Short problem | Reproduce each of the rows below word for word, leaving nothing out and changing nothing.

Provided data |
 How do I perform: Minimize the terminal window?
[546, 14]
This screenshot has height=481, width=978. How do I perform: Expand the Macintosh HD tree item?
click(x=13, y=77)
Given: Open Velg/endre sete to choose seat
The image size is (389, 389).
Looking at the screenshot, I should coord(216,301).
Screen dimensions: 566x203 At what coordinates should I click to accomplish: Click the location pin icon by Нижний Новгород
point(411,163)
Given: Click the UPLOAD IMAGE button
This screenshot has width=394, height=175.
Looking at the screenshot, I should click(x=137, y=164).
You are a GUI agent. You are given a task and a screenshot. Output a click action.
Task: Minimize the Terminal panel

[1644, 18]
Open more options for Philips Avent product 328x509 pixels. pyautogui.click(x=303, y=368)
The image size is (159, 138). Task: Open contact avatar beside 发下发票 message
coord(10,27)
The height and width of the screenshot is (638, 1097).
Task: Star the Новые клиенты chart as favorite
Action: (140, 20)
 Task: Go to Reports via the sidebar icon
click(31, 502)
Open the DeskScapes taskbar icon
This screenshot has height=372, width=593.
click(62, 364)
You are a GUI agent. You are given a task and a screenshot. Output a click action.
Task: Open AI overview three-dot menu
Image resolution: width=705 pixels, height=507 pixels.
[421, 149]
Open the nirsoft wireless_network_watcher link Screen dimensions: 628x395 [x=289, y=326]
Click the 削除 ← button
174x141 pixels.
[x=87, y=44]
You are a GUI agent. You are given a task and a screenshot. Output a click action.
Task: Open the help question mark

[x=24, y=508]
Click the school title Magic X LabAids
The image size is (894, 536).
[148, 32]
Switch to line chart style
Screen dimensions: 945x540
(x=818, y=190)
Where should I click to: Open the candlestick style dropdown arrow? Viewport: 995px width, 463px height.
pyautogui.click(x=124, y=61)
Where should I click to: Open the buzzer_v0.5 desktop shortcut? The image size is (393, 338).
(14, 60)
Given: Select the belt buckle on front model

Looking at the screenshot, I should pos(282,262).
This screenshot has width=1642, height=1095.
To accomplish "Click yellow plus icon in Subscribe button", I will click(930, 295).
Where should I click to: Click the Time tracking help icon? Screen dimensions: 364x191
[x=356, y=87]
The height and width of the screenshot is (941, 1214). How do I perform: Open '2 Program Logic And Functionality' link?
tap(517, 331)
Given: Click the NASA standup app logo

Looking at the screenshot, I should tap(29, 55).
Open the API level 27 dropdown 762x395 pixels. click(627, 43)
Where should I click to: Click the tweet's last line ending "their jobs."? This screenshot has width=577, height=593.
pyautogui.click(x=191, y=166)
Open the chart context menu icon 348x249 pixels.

Finished task |
 How do I perform: Minimize the terminal window?
[546, 14]
This screenshot has height=481, width=978. How do I perform: Expand the Macintosh HD tree item?
click(x=13, y=77)
Given: Open Velg/endre sete to choose seat
The image size is (389, 389).
Looking at the screenshot, I should coord(216,301).
Screen dimensions: 566x203 At what coordinates should I click to accomplish: Click the location pin icon by Нижний Новгород
point(411,163)
Given: Click the UPLOAD IMAGE button
This screenshot has width=394, height=175.
Looking at the screenshot, I should click(x=137, y=164).
You are a GUI agent. You are given a task and a screenshot. Output a click action.
Task: Minimize the Terminal panel

[1644, 18]
Open more options for Philips Avent product 328x509 pixels. pyautogui.click(x=303, y=368)
The image size is (159, 138). Task: Open contact avatar beside 发下发票 message
coord(10,27)
The height and width of the screenshot is (638, 1097).
Task: Star the Новые клиенты chart as favorite
Action: (140, 20)
 Task: Go to Reports via the sidebar icon
click(31, 502)
Open the DeskScapes taskbar icon
This screenshot has height=372, width=593.
click(62, 364)
You are a GUI agent. You are given a task and a screenshot. Output a click action.
Task: Open AI overview three-dot menu
Image resolution: width=705 pixels, height=507 pixels.
[421, 149]
Open the nirsoft wireless_network_watcher link Screen dimensions: 628x395 [x=289, y=326]
Click the 削除 ← button
174x141 pixels.
[x=87, y=44]
You are a GUI agent. You are given a task and a screenshot. Output a click action.
Task: Open the help question mark

[x=24, y=508]
Click the school title Magic X LabAids
The image size is (894, 536).
[148, 32]
Switch to line chart style
Screen dimensions: 945x540
(x=818, y=190)
Where should I click to: Open the candlestick style dropdown arrow? Viewport: 995px width, 463px height.
pyautogui.click(x=124, y=61)
Where should I click to: Open the buzzer_v0.5 desktop shortcut? The image size is (393, 338).
(14, 60)
Given: Select the belt buckle on front model

Looking at the screenshot, I should pos(282,262).
This screenshot has width=1642, height=1095.
To accomplish "Click yellow plus icon in Subscribe button", I will click(930, 295).
Where should I click to: Click the Time tracking help icon? Screen dimensions: 364x191
[x=356, y=87]
The height and width of the screenshot is (941, 1214). How do I perform: Open '2 Program Logic And Functionality' link?
tap(517, 331)
Given: Click the NASA standup app logo

Looking at the screenshot, I should tap(29, 55).
Open the API level 27 dropdown 762x395 pixels. click(627, 43)
Where should I click to: Click the tweet's last line ending "their jobs."? This screenshot has width=577, height=593.
pyautogui.click(x=191, y=166)
Open the chart context menu icon 348x249 pixels.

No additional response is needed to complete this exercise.